Demographic information of the participants
Between 2006 and 2020, eight Burmese individuals were newly diagnosed with HIV in Baoshan, China. The participants included six females and two males, with ages ranging from twenty-one to forty-two years old in 2020, and ethnicities including Lisu, Dai, Han, and Jingpo (Table 1). Most participants were either uneducated or had only received primary education, and all were farmers. The majority were married, but three participants were unmarried. The primary route of HIV transmission was heterosexual contact, with only one male infected through needle sharing (Table 1).
Prevalence of known subtypes of HIV strains
The maximum likelihood tree, constructed using near full-length genomes of HIV, showed that among the eight sequences amplified from Burmese PLHIV in Baoshan, only one sequence (YN33F28) clustered with the known subtype C, and one sequence (YN9M24) clustered with the known CRF08_BC, suggesting that they likely belonged to subtype C and CRF08_BC, respectively (Fig. 1). The remaining six sequences did not cluster with any known subtypes, indicating that they might have represented newly formed recombinant strains (Fig. 1). These findings were corroborated by a neighbor-joining tree incorporating reference sequences of all HIV subtypes and CRFs (Figure S1).
Maximum likelihood tree based on the near full-length genome of HIV. The red triangles represent the sequences amplified in this study, and the black circles represent the similar sequences downloaded from the HIV database. The sectorial shadings in different colors are used to distinguish different HIV subtypes
The Bootscan plot of sequence YN33F28 showed that it was most similar to HIV subtype C, with no recombination breakpoints, further confirming that it was indeed subtype C (Fig. 2A). The Bootscan plot of sequence YN9M24 demonstrated that its recombination structure was consistent with that of CRF08_BC, which was formed by recombination between subtype B and subtype C. It contained three subtype B fragments and three subtype C fragments, separated by five breakpoints (Fig. 2B). These results further confirmed that sequence YN9M24 belonged to CRF08_BC.

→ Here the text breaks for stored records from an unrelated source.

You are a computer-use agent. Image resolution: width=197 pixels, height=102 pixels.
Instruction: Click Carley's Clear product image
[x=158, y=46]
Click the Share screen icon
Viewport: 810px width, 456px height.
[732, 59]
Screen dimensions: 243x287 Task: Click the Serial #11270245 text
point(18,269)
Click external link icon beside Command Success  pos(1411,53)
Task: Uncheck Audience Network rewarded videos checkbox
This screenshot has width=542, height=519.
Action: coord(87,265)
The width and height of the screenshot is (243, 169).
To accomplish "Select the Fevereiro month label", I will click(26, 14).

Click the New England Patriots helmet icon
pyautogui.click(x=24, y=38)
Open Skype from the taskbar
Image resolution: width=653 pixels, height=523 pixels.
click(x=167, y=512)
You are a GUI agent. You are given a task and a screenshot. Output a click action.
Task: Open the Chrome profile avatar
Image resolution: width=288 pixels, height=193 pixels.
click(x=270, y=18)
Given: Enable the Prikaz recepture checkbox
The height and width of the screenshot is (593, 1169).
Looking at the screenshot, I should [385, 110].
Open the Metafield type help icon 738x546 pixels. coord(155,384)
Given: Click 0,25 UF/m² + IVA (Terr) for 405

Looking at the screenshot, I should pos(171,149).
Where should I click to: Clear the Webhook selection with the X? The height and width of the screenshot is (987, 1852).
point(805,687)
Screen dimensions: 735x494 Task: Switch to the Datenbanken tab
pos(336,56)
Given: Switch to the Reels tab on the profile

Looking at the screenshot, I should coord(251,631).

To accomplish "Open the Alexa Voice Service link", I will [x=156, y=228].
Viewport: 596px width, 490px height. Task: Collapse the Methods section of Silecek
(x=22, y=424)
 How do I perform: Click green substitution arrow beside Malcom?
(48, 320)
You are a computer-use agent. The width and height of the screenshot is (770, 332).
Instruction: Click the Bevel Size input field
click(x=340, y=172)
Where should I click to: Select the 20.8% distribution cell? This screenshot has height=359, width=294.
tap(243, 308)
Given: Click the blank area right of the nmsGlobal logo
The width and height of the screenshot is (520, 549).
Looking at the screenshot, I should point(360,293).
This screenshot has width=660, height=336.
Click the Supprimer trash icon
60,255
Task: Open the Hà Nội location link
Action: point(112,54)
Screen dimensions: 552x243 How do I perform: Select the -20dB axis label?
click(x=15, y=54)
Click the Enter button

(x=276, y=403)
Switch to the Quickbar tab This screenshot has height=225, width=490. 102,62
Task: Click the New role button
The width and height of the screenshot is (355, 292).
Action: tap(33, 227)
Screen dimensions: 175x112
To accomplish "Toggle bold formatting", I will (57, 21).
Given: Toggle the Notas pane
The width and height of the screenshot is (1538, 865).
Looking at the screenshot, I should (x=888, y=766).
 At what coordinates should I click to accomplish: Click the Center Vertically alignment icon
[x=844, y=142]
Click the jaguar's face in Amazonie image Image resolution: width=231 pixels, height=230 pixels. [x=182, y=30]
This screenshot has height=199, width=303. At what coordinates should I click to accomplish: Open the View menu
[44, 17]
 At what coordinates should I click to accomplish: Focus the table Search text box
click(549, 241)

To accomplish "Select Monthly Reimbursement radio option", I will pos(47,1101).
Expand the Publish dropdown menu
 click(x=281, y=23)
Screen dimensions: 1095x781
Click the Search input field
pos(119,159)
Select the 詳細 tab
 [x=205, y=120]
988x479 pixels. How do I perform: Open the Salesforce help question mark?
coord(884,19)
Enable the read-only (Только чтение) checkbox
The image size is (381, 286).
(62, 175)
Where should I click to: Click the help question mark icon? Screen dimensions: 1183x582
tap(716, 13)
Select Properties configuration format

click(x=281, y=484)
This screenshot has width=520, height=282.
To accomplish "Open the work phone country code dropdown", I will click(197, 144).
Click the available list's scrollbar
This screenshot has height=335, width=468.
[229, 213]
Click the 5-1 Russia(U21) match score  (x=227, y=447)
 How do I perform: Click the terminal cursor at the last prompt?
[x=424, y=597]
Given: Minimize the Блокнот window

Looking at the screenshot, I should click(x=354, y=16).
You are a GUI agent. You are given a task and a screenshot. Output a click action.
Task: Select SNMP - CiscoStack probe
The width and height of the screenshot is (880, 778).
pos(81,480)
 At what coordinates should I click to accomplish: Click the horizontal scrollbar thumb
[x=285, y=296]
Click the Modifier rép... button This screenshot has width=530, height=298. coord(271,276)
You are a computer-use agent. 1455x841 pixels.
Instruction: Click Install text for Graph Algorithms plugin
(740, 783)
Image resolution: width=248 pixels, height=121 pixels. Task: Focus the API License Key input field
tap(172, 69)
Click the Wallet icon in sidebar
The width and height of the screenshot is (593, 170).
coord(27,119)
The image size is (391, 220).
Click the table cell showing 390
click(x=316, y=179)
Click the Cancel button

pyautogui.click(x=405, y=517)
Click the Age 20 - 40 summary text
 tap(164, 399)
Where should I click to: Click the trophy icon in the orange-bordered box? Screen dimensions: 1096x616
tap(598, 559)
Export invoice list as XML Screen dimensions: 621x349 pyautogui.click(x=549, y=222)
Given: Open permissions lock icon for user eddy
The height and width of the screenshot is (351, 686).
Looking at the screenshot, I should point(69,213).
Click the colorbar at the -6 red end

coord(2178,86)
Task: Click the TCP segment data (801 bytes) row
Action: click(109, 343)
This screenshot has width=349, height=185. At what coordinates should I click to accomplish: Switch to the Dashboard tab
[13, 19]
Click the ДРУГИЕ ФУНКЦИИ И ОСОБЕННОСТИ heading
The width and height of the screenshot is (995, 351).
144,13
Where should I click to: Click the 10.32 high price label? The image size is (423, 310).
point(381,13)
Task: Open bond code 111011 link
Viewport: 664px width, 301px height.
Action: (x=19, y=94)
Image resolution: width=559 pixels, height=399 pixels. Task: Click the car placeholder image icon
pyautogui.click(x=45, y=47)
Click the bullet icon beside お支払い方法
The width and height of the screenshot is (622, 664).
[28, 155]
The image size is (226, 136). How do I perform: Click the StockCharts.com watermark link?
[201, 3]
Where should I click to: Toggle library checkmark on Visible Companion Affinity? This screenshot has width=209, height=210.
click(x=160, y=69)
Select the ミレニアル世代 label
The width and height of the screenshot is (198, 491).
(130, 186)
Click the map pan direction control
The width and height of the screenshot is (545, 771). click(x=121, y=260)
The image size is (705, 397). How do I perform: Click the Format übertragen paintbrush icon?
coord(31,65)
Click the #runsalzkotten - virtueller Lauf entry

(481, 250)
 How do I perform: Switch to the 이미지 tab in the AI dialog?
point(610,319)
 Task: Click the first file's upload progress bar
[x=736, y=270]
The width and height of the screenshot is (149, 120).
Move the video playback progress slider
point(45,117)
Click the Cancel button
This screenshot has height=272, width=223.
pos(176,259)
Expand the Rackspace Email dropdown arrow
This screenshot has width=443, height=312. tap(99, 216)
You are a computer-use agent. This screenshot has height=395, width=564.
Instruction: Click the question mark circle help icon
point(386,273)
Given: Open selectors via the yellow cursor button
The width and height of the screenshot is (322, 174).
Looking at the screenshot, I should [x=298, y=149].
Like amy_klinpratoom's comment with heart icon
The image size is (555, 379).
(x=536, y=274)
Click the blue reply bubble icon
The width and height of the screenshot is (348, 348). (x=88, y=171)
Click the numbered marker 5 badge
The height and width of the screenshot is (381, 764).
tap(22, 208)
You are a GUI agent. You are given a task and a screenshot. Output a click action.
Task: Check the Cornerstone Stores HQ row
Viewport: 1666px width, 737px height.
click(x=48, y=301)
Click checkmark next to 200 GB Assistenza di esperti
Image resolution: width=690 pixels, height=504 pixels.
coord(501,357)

Bootscan plots of HIV sequences of known subtypes. (A) Subtype C; (B) CRF08_BC. In each plot, the lines in different colors represent the reference sequences of different subtypes, and the black arrows indicate the shared breakpoints among different HIV sequences
Recombinant strains formed through second-generation recombination
The maximum likelihood tree revealed that sequences YN36F38, YN35F22, YN34F21, YN7F27, and YN32M22 clustered with known CRFs (CRF82_cpx, CRF86_BC, and CRF178_BC) and a URF (KY406739), respectively. However, these sequences were positioned closer to the root of the phylogenetic tree compared to their corresponding reference sequences, indicating that they were genetically closely related but not identical to the reference sequences. This suggested that they might have been recombinant strains formed through second-generation recombination involving these reference sequences (Fig. 1).
Bootscan analysis further supported this hypothesis. YN36F38 exhibited a recombination structure in the latter half of the genome identical to that of CRF82_cpx, with three shared recombination breakpoints (Fig. 3A). Similarly, YN35F22 shared a recombination structure in the latter half of the genome with CRF86_BC, with five shared recombination breakpoints (Fig. 3B). Meanwhile, YN34F21 and YN7F27 each shared four and three recombination breakpoints with CRF178_BC, respectively (Fig. 3C). YN32M22, on the other hand, shared two recombination breakpoints with KY406739 in both the anterior and posterior regions of the genome (Fig. 4). These findings provided further evidence that these five sequences (YN36F38, YN35F22, YN34F21, YN7F27, and YN32M22) represent recombinant strains resulting from second-generation recombination involving known CRFs or URFs.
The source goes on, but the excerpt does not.